**Material shown**
········

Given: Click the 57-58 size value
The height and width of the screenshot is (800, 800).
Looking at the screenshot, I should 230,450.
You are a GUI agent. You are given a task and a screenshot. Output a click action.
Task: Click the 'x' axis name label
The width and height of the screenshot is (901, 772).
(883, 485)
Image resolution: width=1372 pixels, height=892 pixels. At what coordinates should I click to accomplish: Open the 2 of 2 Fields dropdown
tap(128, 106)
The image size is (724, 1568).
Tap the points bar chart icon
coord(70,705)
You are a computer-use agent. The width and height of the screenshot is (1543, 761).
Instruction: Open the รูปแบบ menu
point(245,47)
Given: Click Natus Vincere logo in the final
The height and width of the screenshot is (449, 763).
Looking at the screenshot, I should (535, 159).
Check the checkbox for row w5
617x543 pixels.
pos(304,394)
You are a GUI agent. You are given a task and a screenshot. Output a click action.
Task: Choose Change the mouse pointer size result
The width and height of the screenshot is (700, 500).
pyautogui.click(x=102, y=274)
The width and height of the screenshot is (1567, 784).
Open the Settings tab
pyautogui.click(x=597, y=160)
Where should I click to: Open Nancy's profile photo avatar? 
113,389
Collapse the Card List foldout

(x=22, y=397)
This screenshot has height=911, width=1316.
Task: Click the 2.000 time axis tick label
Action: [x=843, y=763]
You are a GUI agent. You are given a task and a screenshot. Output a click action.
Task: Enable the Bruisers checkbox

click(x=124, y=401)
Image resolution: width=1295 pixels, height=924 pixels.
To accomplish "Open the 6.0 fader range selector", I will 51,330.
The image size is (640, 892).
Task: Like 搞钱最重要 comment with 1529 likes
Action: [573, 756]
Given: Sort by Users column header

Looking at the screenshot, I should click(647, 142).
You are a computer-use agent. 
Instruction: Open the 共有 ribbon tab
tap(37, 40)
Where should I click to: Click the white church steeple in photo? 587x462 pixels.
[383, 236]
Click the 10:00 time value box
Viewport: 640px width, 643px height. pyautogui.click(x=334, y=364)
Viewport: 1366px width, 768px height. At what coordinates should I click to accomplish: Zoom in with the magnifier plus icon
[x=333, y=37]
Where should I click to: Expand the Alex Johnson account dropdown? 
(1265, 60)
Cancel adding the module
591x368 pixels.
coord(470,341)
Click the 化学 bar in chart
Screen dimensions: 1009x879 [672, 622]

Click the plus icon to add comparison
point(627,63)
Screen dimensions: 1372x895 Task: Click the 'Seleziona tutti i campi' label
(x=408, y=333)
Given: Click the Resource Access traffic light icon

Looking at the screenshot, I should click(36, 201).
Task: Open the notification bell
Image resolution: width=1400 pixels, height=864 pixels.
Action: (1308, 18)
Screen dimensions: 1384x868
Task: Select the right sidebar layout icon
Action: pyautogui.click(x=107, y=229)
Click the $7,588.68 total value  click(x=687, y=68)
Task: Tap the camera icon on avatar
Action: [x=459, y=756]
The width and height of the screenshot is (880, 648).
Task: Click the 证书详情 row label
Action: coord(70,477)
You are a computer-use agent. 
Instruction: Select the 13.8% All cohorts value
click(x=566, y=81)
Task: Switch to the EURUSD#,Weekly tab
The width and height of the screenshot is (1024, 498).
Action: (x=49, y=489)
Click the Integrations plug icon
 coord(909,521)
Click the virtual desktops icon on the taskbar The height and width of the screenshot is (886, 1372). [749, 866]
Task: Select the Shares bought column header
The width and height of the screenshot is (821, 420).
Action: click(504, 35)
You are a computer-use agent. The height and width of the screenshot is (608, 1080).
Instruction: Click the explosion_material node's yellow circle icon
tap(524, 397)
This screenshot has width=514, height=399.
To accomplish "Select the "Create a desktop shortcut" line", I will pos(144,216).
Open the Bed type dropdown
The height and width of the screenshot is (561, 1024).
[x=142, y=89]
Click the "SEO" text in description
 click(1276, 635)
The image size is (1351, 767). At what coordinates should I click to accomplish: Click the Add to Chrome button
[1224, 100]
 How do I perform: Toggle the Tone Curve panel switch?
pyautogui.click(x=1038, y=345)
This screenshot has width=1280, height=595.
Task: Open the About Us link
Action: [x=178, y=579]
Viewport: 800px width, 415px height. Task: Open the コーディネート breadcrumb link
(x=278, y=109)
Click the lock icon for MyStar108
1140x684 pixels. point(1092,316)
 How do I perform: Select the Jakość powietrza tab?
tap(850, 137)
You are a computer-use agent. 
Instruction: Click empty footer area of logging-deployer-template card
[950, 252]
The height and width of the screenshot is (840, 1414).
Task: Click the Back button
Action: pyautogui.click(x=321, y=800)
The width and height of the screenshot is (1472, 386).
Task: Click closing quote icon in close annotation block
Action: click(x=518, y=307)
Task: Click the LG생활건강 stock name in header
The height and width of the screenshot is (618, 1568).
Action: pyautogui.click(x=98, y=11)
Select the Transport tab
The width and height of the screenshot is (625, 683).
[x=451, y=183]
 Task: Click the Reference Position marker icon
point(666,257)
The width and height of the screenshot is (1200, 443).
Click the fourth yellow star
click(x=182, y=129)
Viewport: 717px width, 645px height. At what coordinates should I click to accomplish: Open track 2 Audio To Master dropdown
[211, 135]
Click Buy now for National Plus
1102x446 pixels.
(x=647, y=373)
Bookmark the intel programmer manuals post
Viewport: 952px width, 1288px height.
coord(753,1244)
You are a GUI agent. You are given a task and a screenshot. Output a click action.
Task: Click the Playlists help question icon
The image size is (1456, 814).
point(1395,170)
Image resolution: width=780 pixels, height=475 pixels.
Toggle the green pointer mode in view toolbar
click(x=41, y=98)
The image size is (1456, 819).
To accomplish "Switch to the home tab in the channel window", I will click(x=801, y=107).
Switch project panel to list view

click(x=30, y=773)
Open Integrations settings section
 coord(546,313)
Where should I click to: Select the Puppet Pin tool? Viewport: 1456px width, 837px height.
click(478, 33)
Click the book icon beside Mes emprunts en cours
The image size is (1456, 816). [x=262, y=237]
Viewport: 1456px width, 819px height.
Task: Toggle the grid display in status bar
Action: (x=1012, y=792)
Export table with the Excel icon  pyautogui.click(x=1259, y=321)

········

**Task statement**
Rewrite the listing above with "GUI agent" swapped for "interface agent" everywhere it appears, leaving everything else the same.

**Exercise response**
Given: Click the 57-58 size value
The height and width of the screenshot is (800, 800).
Looking at the screenshot, I should 230,450.
You are a interface agent. You are given a task and a screenshot. Output a click action.
Task: Click the 'x' axis name label
The width and height of the screenshot is (901, 772).
(883, 485)
Image resolution: width=1372 pixels, height=892 pixels. At what coordinates should I click to accomplish: Open the 2 of 2 Fields dropdown
tap(128, 106)
The image size is (724, 1568).
Tap the points bar chart icon
coord(70,705)
You are a computer-use agent. The width and height of the screenshot is (1543, 761).
Instruction: Open the รูปแบบ menu
point(245,47)
Given: Click Natus Vincere logo in the final
The height and width of the screenshot is (449, 763).
Looking at the screenshot, I should (535, 159).
Check the checkbox for row w5
617x543 pixels.
pos(304,394)
You are a interface agent. You are given a task and a screenshot. Output a click action.
Task: Choose Change the mouse pointer size result
The width and height of the screenshot is (700, 500).
pyautogui.click(x=102, y=274)
The width and height of the screenshot is (1567, 784).
Open the Settings tab
pyautogui.click(x=597, y=160)
Where should I click to: Open Nancy's profile photo avatar? 
113,389
Collapse the Card List foldout

(x=22, y=397)
This screenshot has height=911, width=1316.
Task: Click the 2.000 time axis tick label
Action: [x=843, y=763]
You are a interface agent. You are given a task and a screenshot. Output a click action.
Task: Enable the Bruisers checkbox

click(x=124, y=401)
Image resolution: width=1295 pixels, height=924 pixels.
To accomplish "Open the 6.0 fader range selector", I will 51,330.
The image size is (640, 892).
Task: Like 搞钱最重要 comment with 1529 likes
Action: [573, 756]
Given: Sort by Users column header

Looking at the screenshot, I should click(647, 142).
You are a computer-use agent. 
Instruction: Open the 共有 ribbon tab
tap(37, 40)
Where should I click to: Click the white church steeple in photo? 587x462 pixels.
[383, 236]
Click the 10:00 time value box
Viewport: 640px width, 643px height. pyautogui.click(x=334, y=364)
Viewport: 1366px width, 768px height. At what coordinates should I click to accomplish: Zoom in with the magnifier plus icon
[x=333, y=37]
Where should I click to: Expand the Alex Johnson account dropdown? 
(1265, 60)
Cancel adding the module
591x368 pixels.
coord(470,341)
Click the 化学 bar in chart
Screen dimensions: 1009x879 [672, 622]

Click the plus icon to add comparison
point(627,63)
Screen dimensions: 1372x895 Task: Click the 'Seleziona tutti i campi' label
(x=408, y=333)
Given: Click the Resource Access traffic light icon

Looking at the screenshot, I should click(36, 201).
Task: Open the notification bell
Image resolution: width=1400 pixels, height=864 pixels.
Action: (1308, 18)
Screen dimensions: 1384x868
Task: Select the right sidebar layout icon
Action: pyautogui.click(x=107, y=229)
Click the $7,588.68 total value  click(x=687, y=68)
Task: Tap the camera icon on avatar
Action: [x=459, y=756]
The width and height of the screenshot is (880, 648).
Task: Click the 证书详情 row label
Action: coord(70,477)
You are a computer-use agent. 
Instruction: Select the 13.8% All cohorts value
click(x=566, y=81)
Task: Switch to the EURUSD#,Weekly tab
The width and height of the screenshot is (1024, 498).
Action: (x=49, y=489)
Click the Integrations plug icon
 coord(909,521)
Click the virtual desktops icon on the taskbar The height and width of the screenshot is (886, 1372). [749, 866]
Task: Select the Shares bought column header
The width and height of the screenshot is (821, 420).
Action: click(504, 35)
You are a computer-use agent. The height and width of the screenshot is (608, 1080).
Instruction: Click the explosion_material node's yellow circle icon
tap(524, 397)
This screenshot has width=514, height=399.
To accomplish "Select the "Create a desktop shortcut" line", I will pos(144,216).
Open the Bed type dropdown
The height and width of the screenshot is (561, 1024).
[x=142, y=89]
Click the "SEO" text in description
 click(1276, 635)
The image size is (1351, 767). At what coordinates should I click to accomplish: Click the Add to Chrome button
[1224, 100]
 How do I perform: Toggle the Tone Curve panel switch?
pyautogui.click(x=1038, y=345)
This screenshot has width=1280, height=595.
Task: Open the About Us link
Action: [x=178, y=579]
Viewport: 800px width, 415px height. Task: Open the コーディネート breadcrumb link
(x=278, y=109)
Click the lock icon for MyStar108
1140x684 pixels. point(1092,316)
 How do I perform: Select the Jakość powietrza tab?
tap(850, 137)
You are a computer-use agent. 
Instruction: Click empty footer area of logging-deployer-template card
[950, 252]
The height and width of the screenshot is (840, 1414).
Task: Click the Back button
Action: pyautogui.click(x=321, y=800)
The width and height of the screenshot is (1472, 386).
Task: Click closing quote icon in close annotation block
Action: click(x=518, y=307)
Task: Click the LG생활건강 stock name in header
The height and width of the screenshot is (618, 1568).
Action: pyautogui.click(x=98, y=11)
Select the Transport tab
The width and height of the screenshot is (625, 683).
[x=451, y=183]
 Task: Click the Reference Position marker icon
point(666,257)
The width and height of the screenshot is (1200, 443).
Click the fourth yellow star
click(x=182, y=129)
Viewport: 717px width, 645px height. At what coordinates should I click to accomplish: Open track 2 Audio To Master dropdown
[211, 135]
Click Buy now for National Plus
1102x446 pixels.
(x=647, y=373)
Bookmark the intel programmer manuals post
Viewport: 952px width, 1288px height.
coord(753,1244)
You are a interface agent. You are given a task and a screenshot. Output a click action.
Task: Click the Playlists help question icon
The image size is (1456, 814).
point(1395,170)
Image resolution: width=780 pixels, height=475 pixels.
Toggle the green pointer mode in view toolbar
click(x=41, y=98)
The image size is (1456, 819).
To accomplish "Switch to the home tab in the channel window", I will click(x=801, y=107).
Switch project panel to list view

click(x=30, y=773)
Open Integrations settings section
 coord(546,313)
Where should I click to: Select the Puppet Pin tool? Viewport: 1456px width, 837px height.
click(478, 33)
Click the book icon beside Mes emprunts en cours
The image size is (1456, 816). [x=262, y=237]
Viewport: 1456px width, 819px height.
Task: Toggle the grid display in status bar
Action: (x=1012, y=792)
Export table with the Excel icon  pyautogui.click(x=1259, y=321)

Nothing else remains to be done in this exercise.